(MATERIAL PROVIDED)

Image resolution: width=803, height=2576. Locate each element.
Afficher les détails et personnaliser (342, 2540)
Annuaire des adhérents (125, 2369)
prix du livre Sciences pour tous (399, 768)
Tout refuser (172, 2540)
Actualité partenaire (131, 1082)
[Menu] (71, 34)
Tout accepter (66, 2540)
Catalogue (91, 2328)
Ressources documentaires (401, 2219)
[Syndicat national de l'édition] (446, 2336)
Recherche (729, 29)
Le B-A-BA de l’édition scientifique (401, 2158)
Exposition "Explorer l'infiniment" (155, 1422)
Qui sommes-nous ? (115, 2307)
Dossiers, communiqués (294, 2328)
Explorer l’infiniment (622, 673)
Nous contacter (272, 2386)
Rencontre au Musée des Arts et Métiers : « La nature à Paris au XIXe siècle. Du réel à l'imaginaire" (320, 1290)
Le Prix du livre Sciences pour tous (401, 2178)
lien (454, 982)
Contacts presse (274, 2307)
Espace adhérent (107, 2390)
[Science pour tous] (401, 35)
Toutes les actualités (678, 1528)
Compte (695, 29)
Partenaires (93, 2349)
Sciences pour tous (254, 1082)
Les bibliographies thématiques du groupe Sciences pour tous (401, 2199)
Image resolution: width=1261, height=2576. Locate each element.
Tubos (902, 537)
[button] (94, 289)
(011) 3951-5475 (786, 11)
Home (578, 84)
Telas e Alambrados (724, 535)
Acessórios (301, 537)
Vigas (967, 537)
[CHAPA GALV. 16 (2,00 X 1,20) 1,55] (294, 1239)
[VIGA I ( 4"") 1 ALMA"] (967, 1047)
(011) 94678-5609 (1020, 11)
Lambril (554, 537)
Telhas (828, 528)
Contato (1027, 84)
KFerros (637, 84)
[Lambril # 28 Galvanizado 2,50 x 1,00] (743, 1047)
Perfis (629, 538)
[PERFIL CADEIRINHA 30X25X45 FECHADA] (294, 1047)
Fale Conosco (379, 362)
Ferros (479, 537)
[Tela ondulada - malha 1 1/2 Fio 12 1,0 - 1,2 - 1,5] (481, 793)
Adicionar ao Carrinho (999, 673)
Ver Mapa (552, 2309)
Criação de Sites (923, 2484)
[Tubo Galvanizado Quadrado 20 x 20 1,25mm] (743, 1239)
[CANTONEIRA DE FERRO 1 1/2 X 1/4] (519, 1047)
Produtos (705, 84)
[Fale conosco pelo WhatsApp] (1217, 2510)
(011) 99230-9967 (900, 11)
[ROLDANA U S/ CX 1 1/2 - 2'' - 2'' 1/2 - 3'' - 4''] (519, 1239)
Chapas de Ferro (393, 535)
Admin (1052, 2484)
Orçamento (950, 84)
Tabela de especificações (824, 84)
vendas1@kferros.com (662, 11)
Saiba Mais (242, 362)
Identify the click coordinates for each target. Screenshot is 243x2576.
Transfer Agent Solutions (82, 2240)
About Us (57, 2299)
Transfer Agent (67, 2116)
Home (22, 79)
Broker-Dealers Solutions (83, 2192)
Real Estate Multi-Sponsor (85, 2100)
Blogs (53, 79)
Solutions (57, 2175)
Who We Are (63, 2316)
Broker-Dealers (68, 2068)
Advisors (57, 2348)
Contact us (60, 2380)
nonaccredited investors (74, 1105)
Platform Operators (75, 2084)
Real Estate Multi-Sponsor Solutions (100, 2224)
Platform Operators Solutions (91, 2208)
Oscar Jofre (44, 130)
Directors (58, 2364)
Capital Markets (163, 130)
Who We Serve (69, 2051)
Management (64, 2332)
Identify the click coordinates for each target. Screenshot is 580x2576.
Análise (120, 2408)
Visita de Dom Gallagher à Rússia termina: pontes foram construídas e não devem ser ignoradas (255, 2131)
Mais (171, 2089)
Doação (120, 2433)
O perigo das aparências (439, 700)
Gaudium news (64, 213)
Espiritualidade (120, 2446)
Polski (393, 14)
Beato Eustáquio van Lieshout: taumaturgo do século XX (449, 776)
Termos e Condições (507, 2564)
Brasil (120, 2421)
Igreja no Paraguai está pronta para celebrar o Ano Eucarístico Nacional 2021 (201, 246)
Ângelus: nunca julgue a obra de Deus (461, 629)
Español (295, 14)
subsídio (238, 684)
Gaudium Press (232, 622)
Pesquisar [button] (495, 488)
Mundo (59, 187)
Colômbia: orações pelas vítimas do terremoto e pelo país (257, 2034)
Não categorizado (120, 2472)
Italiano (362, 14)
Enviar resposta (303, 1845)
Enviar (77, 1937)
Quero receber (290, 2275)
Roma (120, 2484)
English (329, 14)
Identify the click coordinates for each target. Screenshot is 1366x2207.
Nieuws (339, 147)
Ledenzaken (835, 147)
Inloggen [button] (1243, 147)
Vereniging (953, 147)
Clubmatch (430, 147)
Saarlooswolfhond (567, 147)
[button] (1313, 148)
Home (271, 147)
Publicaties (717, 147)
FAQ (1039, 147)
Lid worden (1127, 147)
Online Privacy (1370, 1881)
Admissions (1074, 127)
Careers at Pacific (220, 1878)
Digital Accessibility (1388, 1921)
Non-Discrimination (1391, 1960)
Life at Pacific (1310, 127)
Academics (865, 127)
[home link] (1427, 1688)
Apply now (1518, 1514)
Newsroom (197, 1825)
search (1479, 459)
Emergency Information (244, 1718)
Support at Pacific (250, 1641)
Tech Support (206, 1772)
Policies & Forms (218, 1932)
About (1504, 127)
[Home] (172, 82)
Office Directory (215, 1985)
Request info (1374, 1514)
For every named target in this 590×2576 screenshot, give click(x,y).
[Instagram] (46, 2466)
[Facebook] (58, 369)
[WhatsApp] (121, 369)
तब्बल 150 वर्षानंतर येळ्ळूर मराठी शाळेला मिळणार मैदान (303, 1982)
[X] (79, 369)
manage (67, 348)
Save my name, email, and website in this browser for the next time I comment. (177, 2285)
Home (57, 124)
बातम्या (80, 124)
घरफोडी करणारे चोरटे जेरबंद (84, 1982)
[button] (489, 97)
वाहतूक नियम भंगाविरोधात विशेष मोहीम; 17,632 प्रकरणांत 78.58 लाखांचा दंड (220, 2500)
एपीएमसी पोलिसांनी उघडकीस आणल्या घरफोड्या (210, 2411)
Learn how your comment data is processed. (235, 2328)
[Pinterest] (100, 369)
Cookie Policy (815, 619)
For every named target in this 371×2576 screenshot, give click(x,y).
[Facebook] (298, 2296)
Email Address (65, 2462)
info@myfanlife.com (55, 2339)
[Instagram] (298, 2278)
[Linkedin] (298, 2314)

(End MATERIAL PROVIDED)

### AIM OF THE EXERCISE
In full and exactly as written, the listing is to be copied again.

### REPLY TO THE TASK
Image resolution: width=803, height=2576. Locate each element.
Afficher les détails et personnaliser (342, 2540)
Annuaire des adhérents (125, 2369)
prix du livre Sciences pour tous (399, 768)
Tout refuser (172, 2540)
Actualité partenaire (131, 1082)
[Menu] (71, 34)
Tout accepter (66, 2540)
Catalogue (91, 2328)
Ressources documentaires (401, 2219)
[Syndicat national de l'édition] (446, 2336)
Recherche (729, 29)
Le B-A-BA de l’édition scientifique (401, 2158)
Exposition "Explorer l'infiniment" (155, 1422)
Qui sommes-nous ? (115, 2307)
Dossiers, communiqués (294, 2328)
Explorer l’infiniment (622, 673)
Nous contacter (272, 2386)
Rencontre au Musée des Arts et Métiers : « La nature à Paris au XIXe siècle. Du réel à l'imaginaire" (320, 1290)
Le Prix du livre Sciences pour tous (401, 2178)
lien (454, 982)
Contacts presse (274, 2307)
Espace adhérent (107, 2390)
[Science pour tous] (401, 35)
Toutes les actualités (678, 1528)
Compte (695, 29)
Partenaires (93, 2349)
Sciences pour tous (254, 1082)
Les bibliographies thématiques du groupe Sciences pour tous (401, 2199)
Image resolution: width=1261, height=2576. Locate each element.
Tubos (902, 537)
[button] (94, 289)
(011) 3951-5475 (786, 11)
Home (578, 84)
Telas e Alambrados (724, 535)
Acessórios (301, 537)
Vigas (967, 537)
[CHAPA GALV. 16 (2,00 X 1,20) 1,55] (294, 1239)
[VIGA I ( 4"") 1 ALMA"] (967, 1047)
(011) 94678-5609 (1020, 11)
Lambril (554, 537)
Telhas (828, 528)
Contato (1027, 84)
KFerros (637, 84)
[Lambril # 28 Galvanizado 2,50 x 1,00] (743, 1047)
Perfis (629, 538)
[PERFIL CADEIRINHA 30X25X45 FECHADA] (294, 1047)
Fale Conosco (379, 362)
Ferros (479, 537)
[Tela ondulada - malha 1 1/2 Fio 12 1,0 - 1,2 - 1,5] (481, 793)
Adicionar ao Carrinho (999, 673)
Ver Mapa (552, 2309)
Criação de Sites (923, 2484)
[Tubo Galvanizado Quadrado 20 x 20 1,25mm] (743, 1239)
[CANTONEIRA DE FERRO 1 1/2 X 1/4] (519, 1047)
Produtos (705, 84)
[Fale conosco pelo WhatsApp] (1217, 2510)
(011) 99230-9967 (900, 11)
[ROLDANA U S/ CX 1 1/2 - 2'' - 2'' 1/2 - 3'' - 4''] (519, 1239)
Chapas de Ferro (393, 535)
Admin (1052, 2484)
Orçamento (950, 84)
Tabela de especificações (824, 84)
vendas1@kferros.com (662, 11)
Saiba Mais (242, 362)
Identify the click coordinates for each target. Screenshot is 243x2576.
Transfer Agent Solutions (82, 2240)
About Us (57, 2299)
Transfer Agent (67, 2116)
Home (22, 79)
Broker-Dealers Solutions (83, 2192)
Real Estate Multi-Sponsor (85, 2100)
Blogs (53, 79)
Solutions (57, 2175)
Who We Are (63, 2316)
Broker-Dealers (68, 2068)
Advisors (57, 2348)
Contact us (60, 2380)
nonaccredited investors (74, 1105)
Platform Operators (75, 2084)
Real Estate Multi-Sponsor Solutions (100, 2224)
Platform Operators Solutions (91, 2208)
Oscar Jofre (44, 130)
Directors (58, 2364)
Capital Markets (163, 130)
Who We Serve (69, 2051)
Management (64, 2332)
Identify the click coordinates for each target. Screenshot is 580x2576.
Análise (120, 2408)
Visita de Dom Gallagher à Rússia termina: pontes foram construídas e não devem ser ignoradas (255, 2131)
Mais (171, 2089)
Doação (120, 2433)
O perigo das aparências (439, 700)
Gaudium news (64, 213)
Espiritualidade (120, 2446)
Polski (393, 14)
Beato Eustáquio van Lieshout: taumaturgo do século XX (449, 776)
Termos e Condições (507, 2564)
Brasil (120, 2421)
Igreja no Paraguai está pronta para celebrar o Ano Eucarístico Nacional 2021 (201, 246)
Ângelus: nunca julgue a obra de Deus (461, 629)
Español (295, 14)
subsídio (238, 684)
Gaudium Press (232, 622)
Pesquisar [button] (495, 488)
Mundo (59, 187)
Colômbia: orações pelas vítimas do terremoto e pelo país (257, 2034)
Não categorizado (120, 2472)
Italiano (362, 14)
Enviar resposta (303, 1845)
Enviar (77, 1937)
Quero receber (290, 2275)
Roma (120, 2484)
English (329, 14)
Identify the click coordinates for each target. Screenshot is 1366x2207.
Nieuws (339, 147)
Ledenzaken (835, 147)
Inloggen [button] (1243, 147)
Vereniging (953, 147)
Clubmatch (430, 147)
Saarlooswolfhond (567, 147)
[button] (1313, 148)
Home (271, 147)
Publicaties (717, 147)
FAQ (1039, 147)
Lid worden (1127, 147)
Online Privacy (1370, 1881)
Admissions (1074, 127)
Careers at Pacific (220, 1878)
Digital Accessibility (1388, 1921)
Non-Discrimination (1391, 1960)
Life at Pacific (1310, 127)
Academics (865, 127)
[home link] (1427, 1688)
Apply now (1518, 1514)
Newsroom (197, 1825)
search (1479, 459)
Emergency Information (244, 1718)
Support at Pacific (250, 1641)
Tech Support (206, 1772)
Policies & Forms (218, 1932)
About (1504, 127)
[Home] (172, 82)
Office Directory (215, 1985)
Request info (1374, 1514)
For every named target in this 590×2576 screenshot, give click(x,y).
[Instagram] (46, 2466)
[Facebook] (58, 369)
[WhatsApp] (121, 369)
तब्बल 150 वर्षानंतर येळ्ळूर मराठी शाळेला मिळणार मैदान (303, 1982)
[X] (79, 369)
manage (67, 348)
Save my name, email, and website in this browser for the next time I comment. (177, 2285)
Home (57, 124)
बातम्या (80, 124)
घरफोडी करणारे चोरटे जेरबंद (84, 1982)
[button] (489, 97)
वाहतूक नियम भंगाविरोधात विशेष मोहीम; 17,632 प्रकरणांत 78.58 लाखांचा दंड (220, 2500)
एपीएमसी पोलिसांनी उघडकीस आणल्या घरफोड्या (210, 2411)
Learn how your comment data is processed. (235, 2328)
[Pinterest] (100, 369)
Cookie Policy (815, 619)
For every named target in this 371×2576 screenshot, give click(x,y).
[Facebook] (298, 2296)
Email Address (65, 2462)
info@myfanlife.com (55, 2339)
[Instagram] (298, 2278)
[Linkedin] (298, 2314)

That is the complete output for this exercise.